[Kernel-packages] [Bug 1331513] Re: tg3 eth1: transmit timed out, resetting on BCM5720

2014-06-18 Thread Kent Baxley
** Also affects: linux (Ubuntu)
   Importance: Undecided
   Status: New

-- 
You received this bug notification because you are a member of Kernel
Packages, which is subscribed to linux in Ubuntu.
https://bugs.launchpad.net/bugs/1331513

Title:
  tg3 eth1: transmit timed out, resetting on BCM5720

Status in The Dell PowerEdge project:
  Incomplete
Status in “linux” package in Ubuntu:
  Confirmed
Status in “linux-lts-saucy” package in Ubuntu:
  Confirmed

Bug description:
  we have a problem with Dell PowerEdge machines, having the Broadcom
  5720 chip. We have this problem on generation 12 systems, across
  different models (R420, R620), with several combinations of bios
  firmwares, lifecycle firmwares, etc... We see this on several versions
  of the linux kernel, ranging from 3.2.x up tot 3.11, with several
  versions of the tg3 driver, including a manually compiled latest
  version (3.133d) loaded in a 3.11. The latest machine, where we can
  reproduce the problem has Ubuntu Precise installed, but we also see
  this behaviour on Debian machines. We run Xen on it, running HVM hosts
  on it. Storage is handled over iSCSI (and it is the iSCSI interface we
  can trigger this bug on in a reproducible way, while we have the
  impression it also happens on other interfaces, but there we don't
  have a solid case where we have e reproducible setup).

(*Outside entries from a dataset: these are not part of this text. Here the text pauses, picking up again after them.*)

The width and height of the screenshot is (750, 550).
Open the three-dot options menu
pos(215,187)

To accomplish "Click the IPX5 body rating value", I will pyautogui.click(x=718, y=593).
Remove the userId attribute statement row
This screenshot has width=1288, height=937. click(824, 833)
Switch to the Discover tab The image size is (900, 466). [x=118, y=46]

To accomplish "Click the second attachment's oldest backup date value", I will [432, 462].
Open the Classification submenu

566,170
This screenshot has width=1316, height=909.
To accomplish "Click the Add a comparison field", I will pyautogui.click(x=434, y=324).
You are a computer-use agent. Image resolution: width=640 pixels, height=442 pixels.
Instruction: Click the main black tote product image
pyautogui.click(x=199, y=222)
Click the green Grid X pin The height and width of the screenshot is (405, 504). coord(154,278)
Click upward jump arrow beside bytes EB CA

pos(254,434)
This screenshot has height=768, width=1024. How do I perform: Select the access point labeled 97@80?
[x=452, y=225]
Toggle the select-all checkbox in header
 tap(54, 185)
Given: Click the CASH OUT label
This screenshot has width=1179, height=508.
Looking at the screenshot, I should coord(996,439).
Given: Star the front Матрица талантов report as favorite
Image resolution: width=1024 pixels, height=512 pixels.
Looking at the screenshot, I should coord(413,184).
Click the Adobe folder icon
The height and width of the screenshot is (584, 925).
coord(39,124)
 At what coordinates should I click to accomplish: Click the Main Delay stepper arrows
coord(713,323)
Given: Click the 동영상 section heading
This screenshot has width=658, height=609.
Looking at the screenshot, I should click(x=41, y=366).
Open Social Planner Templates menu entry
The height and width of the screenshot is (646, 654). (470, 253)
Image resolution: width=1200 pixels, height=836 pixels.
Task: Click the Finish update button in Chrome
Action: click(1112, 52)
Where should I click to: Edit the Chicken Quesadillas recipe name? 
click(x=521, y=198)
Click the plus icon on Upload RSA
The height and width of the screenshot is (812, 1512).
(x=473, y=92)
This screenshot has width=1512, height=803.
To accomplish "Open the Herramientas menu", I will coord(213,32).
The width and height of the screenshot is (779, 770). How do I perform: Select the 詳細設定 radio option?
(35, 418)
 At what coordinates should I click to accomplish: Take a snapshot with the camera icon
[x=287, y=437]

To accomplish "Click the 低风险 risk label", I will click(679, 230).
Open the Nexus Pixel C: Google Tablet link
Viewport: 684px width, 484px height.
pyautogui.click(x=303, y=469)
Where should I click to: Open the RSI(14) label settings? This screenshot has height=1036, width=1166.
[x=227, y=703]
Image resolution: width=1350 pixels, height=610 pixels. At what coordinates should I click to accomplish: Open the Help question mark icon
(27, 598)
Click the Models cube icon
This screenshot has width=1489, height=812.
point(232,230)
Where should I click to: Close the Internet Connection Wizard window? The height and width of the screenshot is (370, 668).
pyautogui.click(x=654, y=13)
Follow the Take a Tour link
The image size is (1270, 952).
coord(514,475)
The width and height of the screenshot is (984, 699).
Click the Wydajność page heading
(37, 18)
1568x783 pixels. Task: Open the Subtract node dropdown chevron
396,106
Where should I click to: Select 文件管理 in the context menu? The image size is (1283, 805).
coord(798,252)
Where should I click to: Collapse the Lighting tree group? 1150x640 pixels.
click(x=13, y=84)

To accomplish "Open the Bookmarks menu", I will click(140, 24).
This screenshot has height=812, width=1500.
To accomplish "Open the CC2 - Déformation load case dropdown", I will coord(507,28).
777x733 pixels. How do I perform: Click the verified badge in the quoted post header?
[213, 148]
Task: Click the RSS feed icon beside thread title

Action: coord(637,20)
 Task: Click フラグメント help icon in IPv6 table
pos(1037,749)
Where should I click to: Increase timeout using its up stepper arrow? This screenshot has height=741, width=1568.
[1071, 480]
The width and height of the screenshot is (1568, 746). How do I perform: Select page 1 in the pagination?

  All this info actually points into the direction of the tg3 driver
  and/or hardware below it not handling certain datastreams or data
  patterns correctly, and finally crashing the system. It seems
  unrelated to the version of kernel running, xen-version running,
  amount of VM's running, firmwares and revisions running, etc...

  We have been trying to pinpoint this for over a year now, being unable
  to actually create a scenario where we could reproduce this. As of
  this week, we finally found a specific setup where we could trigger
  the error within a reasonable time.

  The error is triggered by running a certain VM on the Xen stack, and
  inside that VM, importing a mysqldump in a running mysql on that VM.
  The VM has it's traffic on an iSCSI volume, so this effectually
  generates a datastream over the eth1 interface of the machine.  Within
  a short amount of time, the system will crash in 2 steps. We first see
  a timeout on the tg3 driver on the eth1 interface (dmesg output
  section attached). This sometimes repeats two or three times, and
  finally, step 2, the machine freezes and reboots.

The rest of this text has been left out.